While most believers are aware that Santa Claus is still making final preparations for his flight this coming Thursday night (albeit this year, sufficiently “masked up”), another kind of Santa Claus recently was giving out toys at The Center on Colfax’s Holiday Celebration in Denver, Colorado. She was suited up in the required plush red suit & face mask, but Queer Santa, (as seventy-seven year old Linda Warren has become known as, was spending her twenty-second holiday (as she told CPR) “making sure kids rejected by their parents for their sexuality or gender identity still get presents this time of year.”
Seventy-seven-year-old Linda Warren is "Queer Santa". Her mission, she says, is to make sure kids rejected by their parents for their sexuality or gender identity still get presents this time of year. https://t.co/8w0vhPHV7t pic.twitter.com/8Cv6GAUzTM
— CPR News (@CPRNews) December 16, 2020
Warren’s seasonal metamorphosis into Queer Santa comes from a very personal place. “My family did find out I was gay after I was grown and they disowned me,” Warren told Colorado Matters host Ryan Warner. “So it’s very important to me, to make sure that all children are taken care of and that we can do anything that we can.”
This year, the pandemic did cause things to be changed up in terms of how Queer Santa operated. Warren typically asks for donations during the year & “no one’s safe” from her requests, she joked. The kids sign up for a gift, and then the volunteers step in buy gift cards, fun things like rainbow socks, and then wrap up the items. This year, The Center changed it up (social distancing and all) and set up a group of tables loaded down with presents in its parking lot. That Saturday afternoon, cars lined up with kids in the back, and Queer Santa and her helpers delivered the presents. Sixty-one people showed up, marking the most ever in attendance. “In all my 77 years, I don’t believe I’ve ever seen a year like this,”

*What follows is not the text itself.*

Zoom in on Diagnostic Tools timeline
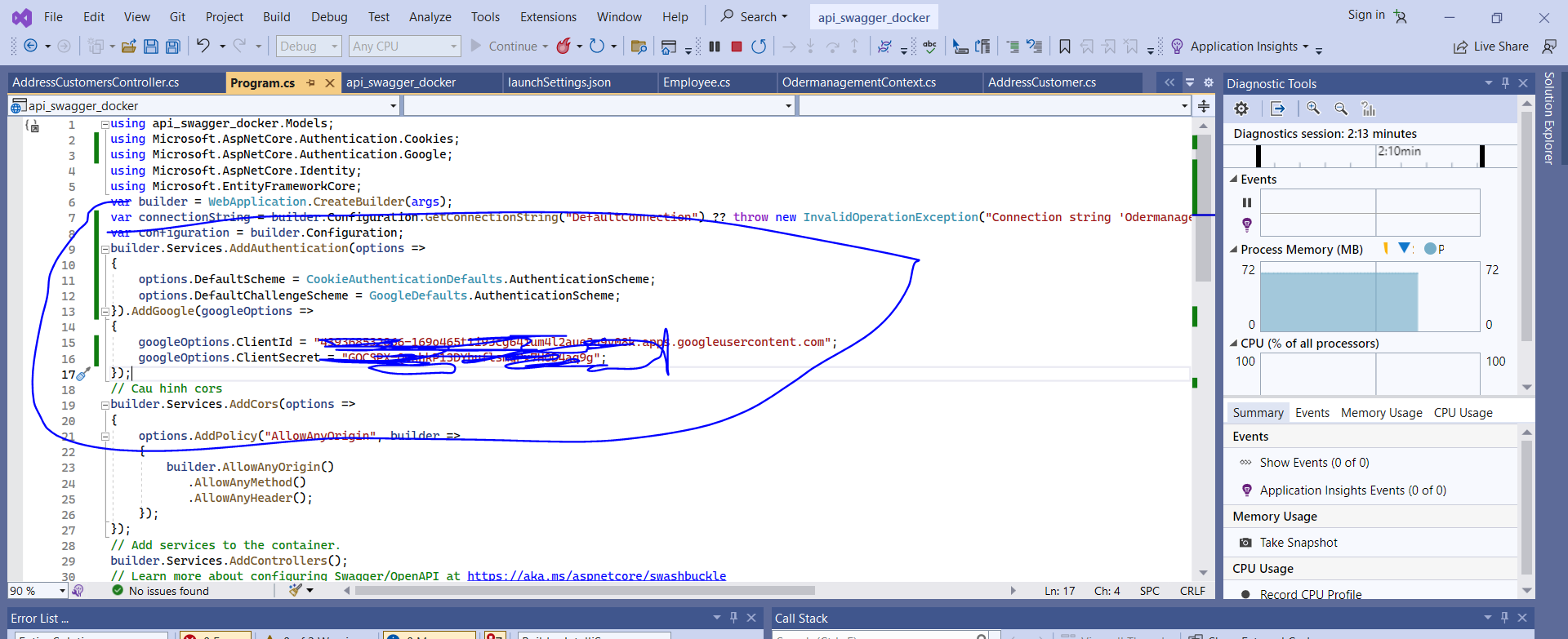This screenshot has height=639, width=1568. [x=1313, y=109]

Initially apprehensive about the title, Warren has now fully embraced the ‘Queer Santa’ moniker. She told CPR News “The word ‘queer’ was used to make fun of us when I was growing up. But I had to finally realize that the children of this day in time have taken that word back, and they will not let people make fun of us by using queer. So, it took me awhile to get used to being ‘Queer Santa,’ but I did. So I was like, ‘Oh God, please don’t call me that.’ But then I was like, ‘It’s alright, it’s theirs. So, we will do it.’ And so now I just refer to myself as Queer Santa.”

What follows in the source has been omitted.